In doing some research for my stock market explainer piece from last week I came across a crazy but true stat about the stock market:
Crazy but true:
$10k invested in the S&P 500 in Jan 2000 would be worth $29,181 by the end of Aug 2019
$10k invested in the S&P 500 in Jan 2010 would be worth $32,100 by the end of Aug 2019
— Ben Carlson (@awealthofcs) September 18, 2019
The feedback on these types of stats is something of a Rorschach test for investors.
I got the usual comments about Japan, buy & hold doesn’t work, maybe people should time the market, this is just fun with numbers, yada, yada, yada.
Maybe the best and worst part about the markets is the fact that two investors can look at the same exact data and come to completely different conclusions.
Here are some of my initial thoughts after stumbling onto this stat:
The height of the dot-com bubble might be the worst entry point in U.S. stock market history BUT… I’ve written about investing in early-2000 before. Valuations were as high as they’ve ever been and a lost decade followed, bookended by two market crashes. So even after a strong period of returns in this decade, the entire century has been below average.
Having said that, you still tripled your money over the next two decades!
Annual returns from the start of the year 2000 through the end of August 2019 were 5.9%. How many investors in U.S. equities would sign up for 5.9% annual returns over the next 20 years right now?
Could you have done better elsewhere? Sure, a number of asset classes have outperformed U.S. stocks over the past 20 years or so:
This is why you diversify — no one knows which asset classes will work better or when.
But I don’t think a tripling of your money over the course of two decades is a reason to give up on an asset class just because other areas of the markets did better.
Stock market returns are inconsistent. Sometimes returns are front-loaded, sometimes they’re back-loaded and sometimes they’re not great, even over longer time frames.
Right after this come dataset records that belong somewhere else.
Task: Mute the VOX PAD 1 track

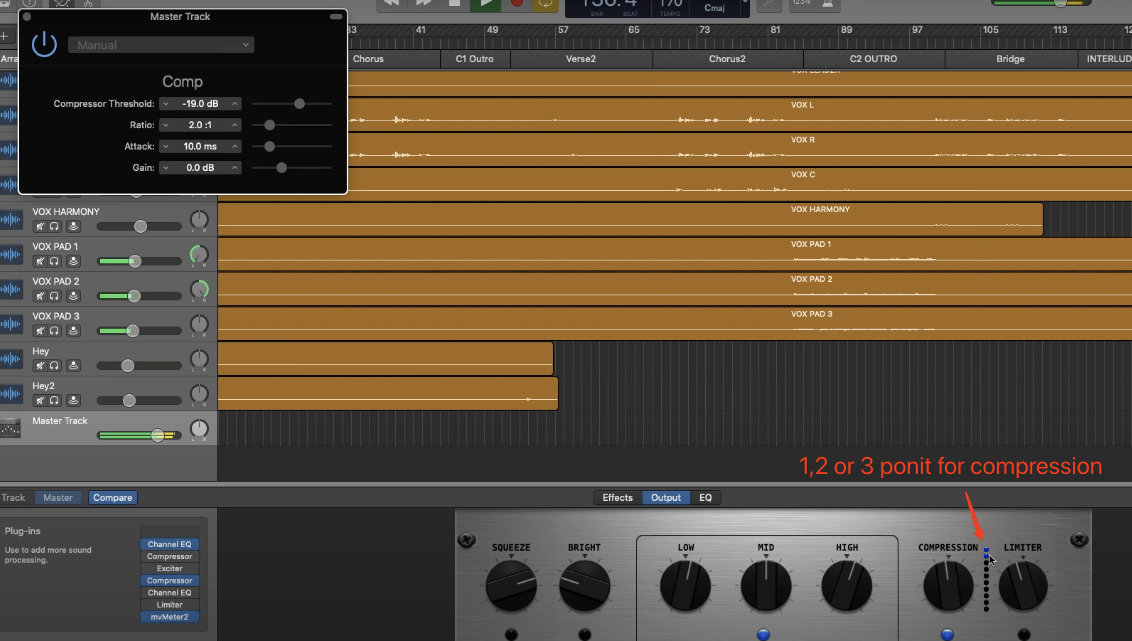Action: [x=39, y=261]

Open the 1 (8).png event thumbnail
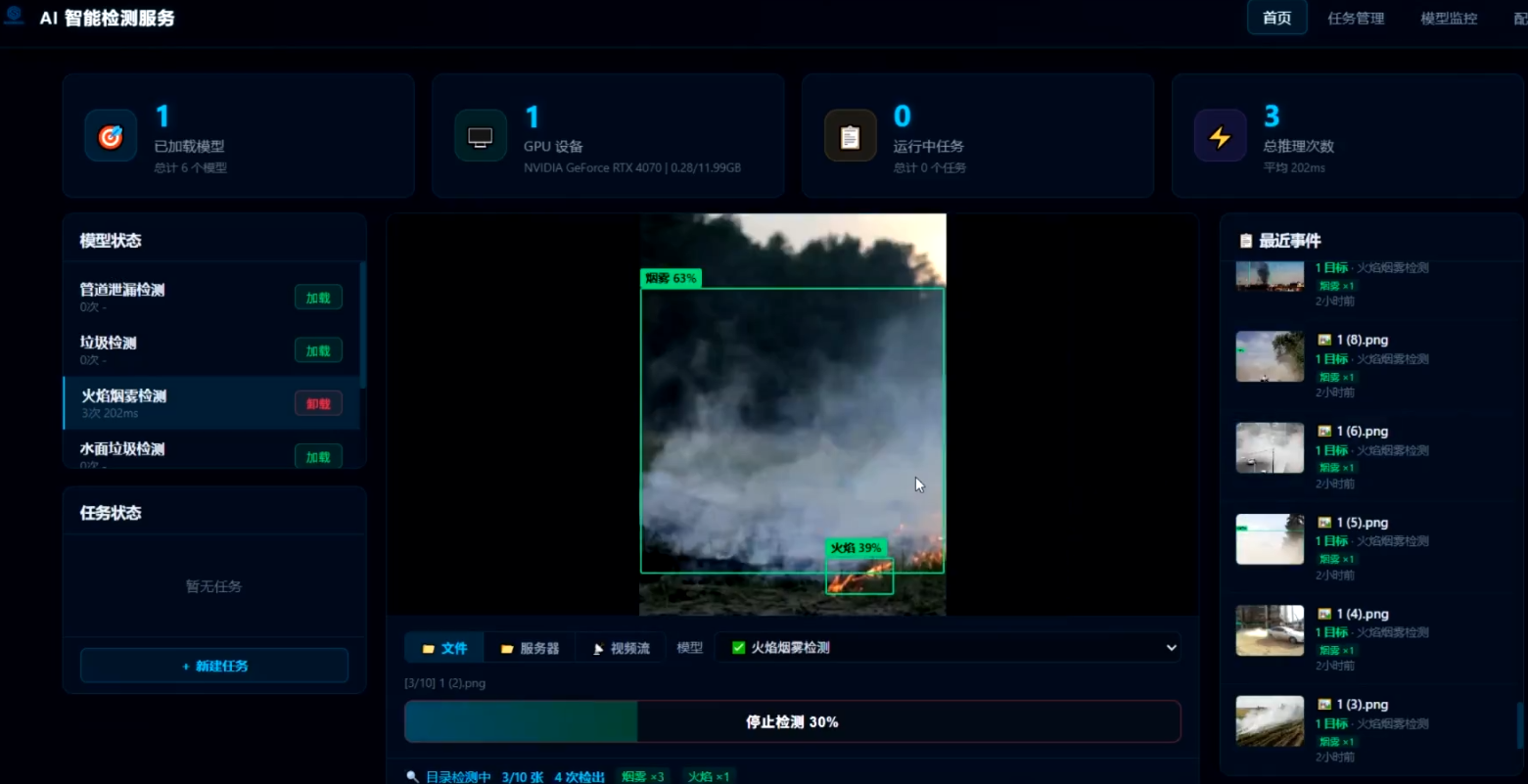(x=1269, y=356)
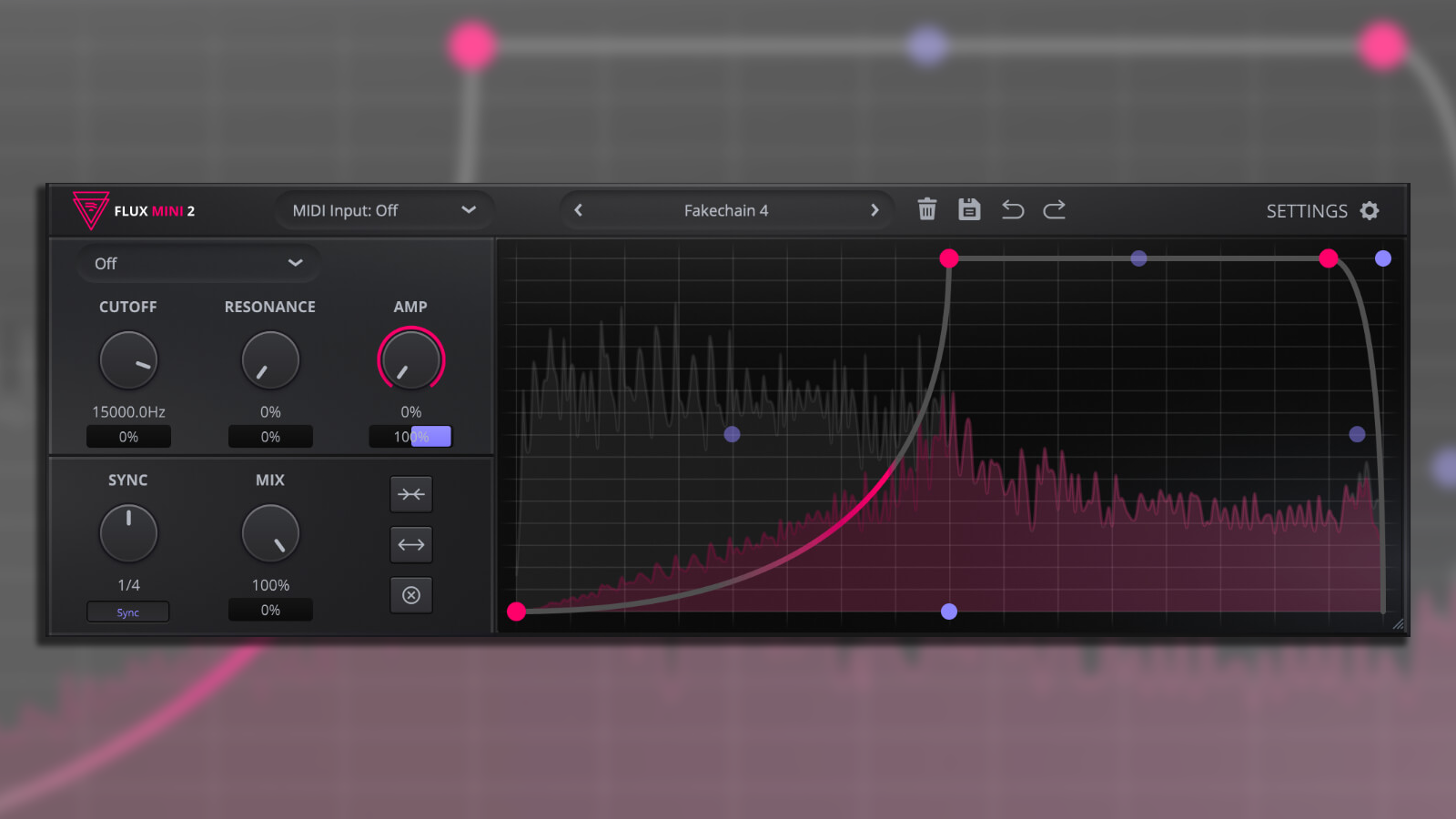Redo the last undone action
This screenshot has width=1456, height=819.
(1055, 209)
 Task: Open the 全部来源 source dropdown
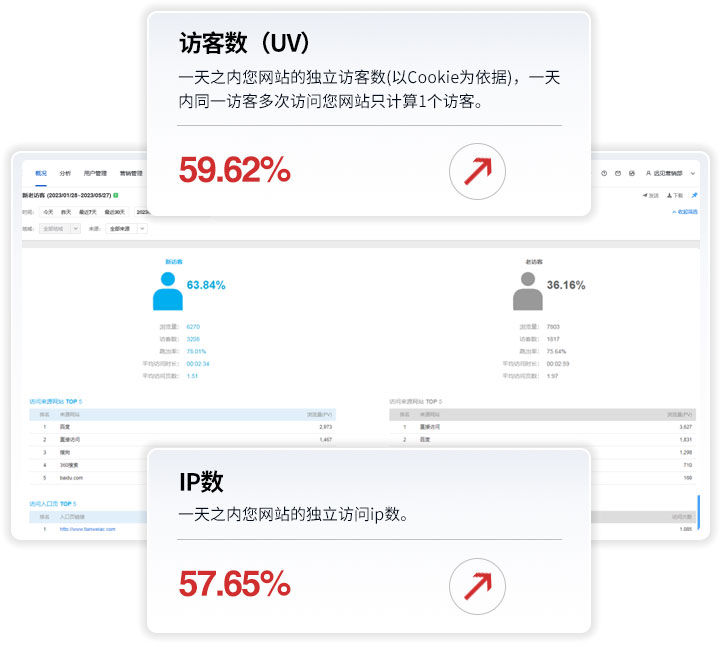(126, 228)
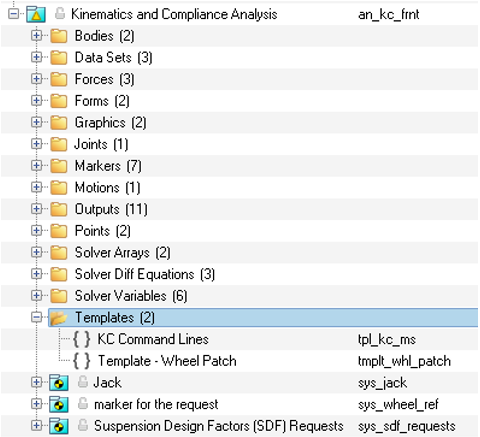Click the KC Command Lines template braces icon
The width and height of the screenshot is (480, 437).
[x=82, y=339]
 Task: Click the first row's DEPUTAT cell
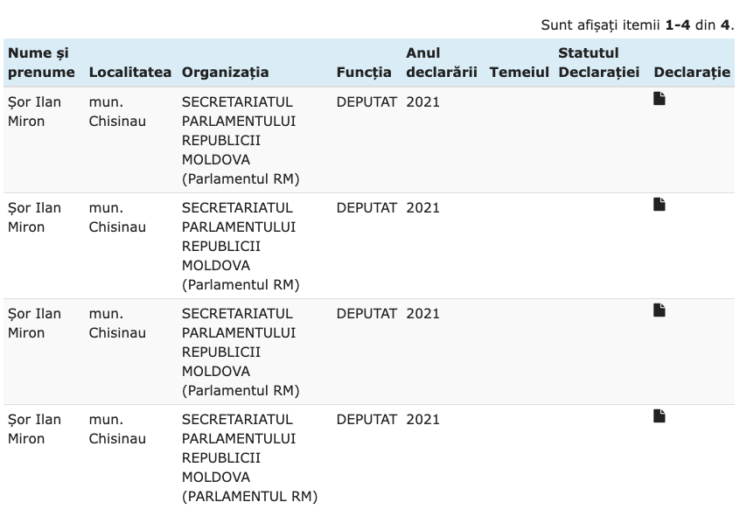coord(366,102)
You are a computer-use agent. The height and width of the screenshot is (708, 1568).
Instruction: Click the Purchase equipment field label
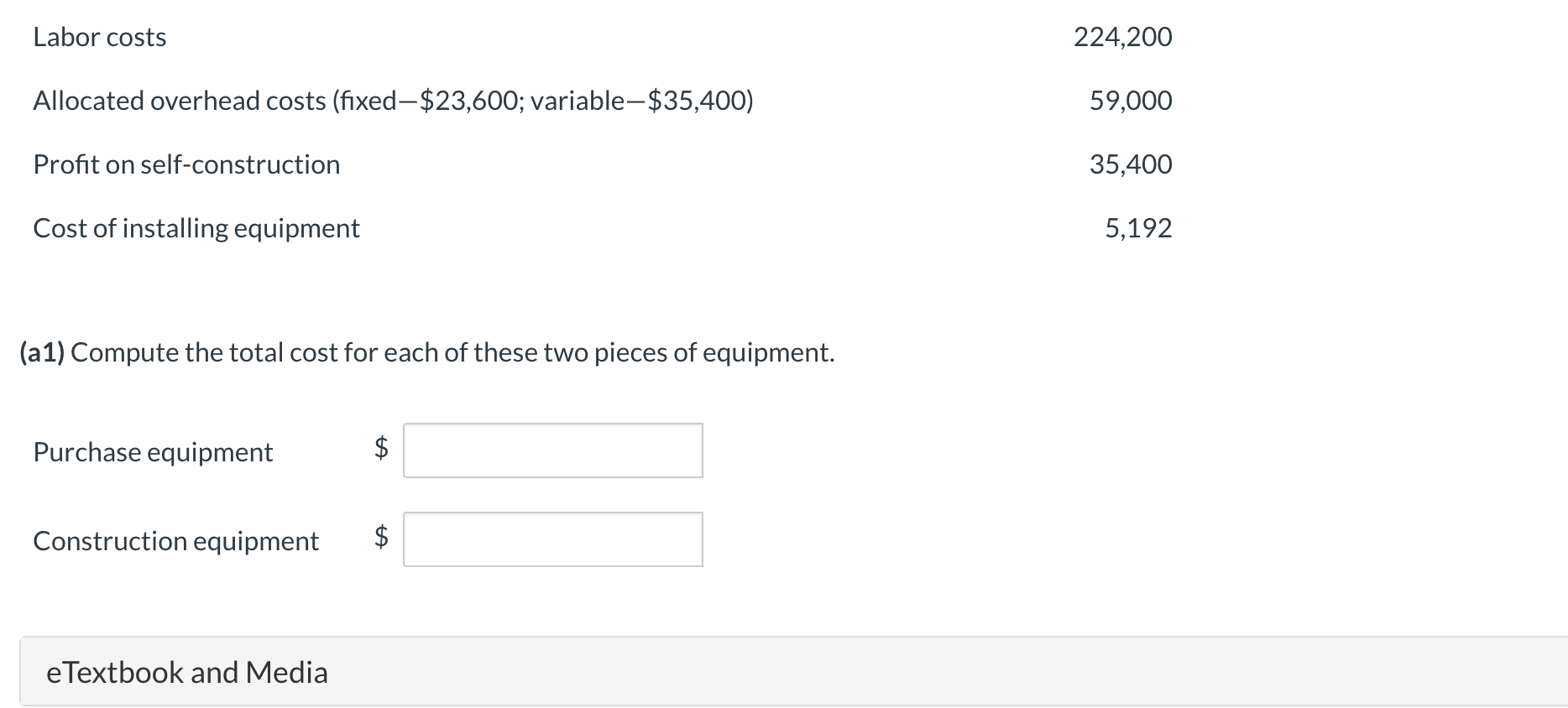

The past 10 years or so have been great for anyone invested in U.S. stocks. The previous decade was crap. The two decades before that were unbelievable. The decade before that was not fun. I could continue.
One period of inconsistent or poor returns isn’t a reason to give up on the stock market. That’s how it works.
Timing matters but that doesn’t make it easier to time the market. A number of people shared with me that they had the misfortune of beginning their savings career at the start of the century.
Most people saw this as a bad thing. I actually think it was a blessing in disguise for those who began investing at the outset of a lost decade.
My datapoint makes for interesting fodder but no one actually invests like that (two random lump sums at two different extremes). The majority of savers slowly put money into the market over time from their paychecks. Yes, a lump sum invested in 2000 going into U.S. large cap stocks wasn’t the best timing but most people had the opportunity to dollar cost average over time and buy shares at lower prices.
People who began investing in 2009 or since have had a much easier run.1 But those who dollar cost averaged into a 401k, IRA or brokerage account during the lost decade of the aughts had a number of years to buy cheap shares before they took off like a rocket ship over the ensuing decade.
Others may have retired in the late-1990s or early-2000s and had the misfortune of living through two huge bear markets just when they stopped making periodic contributions.
Luck plays a larger role in the investment process than most people are willing to admit.
Sometimes the markets don’t give us the returns we want when we want them.
But don’t be surprised if and when certain markets go through periods like this in the future. This is how markets generally work.
It doesn’t mean they’re broken, just inconsistent.
Further Reading:
A Lost Decade of Dollar Cost Averaging
1I began saving for retirement somewhere in the middle, around 2005 or 2006. It actually worked out pretty decently because I was forced to deal with a nasty market crash and continually invest at lower prices early on in my investing career.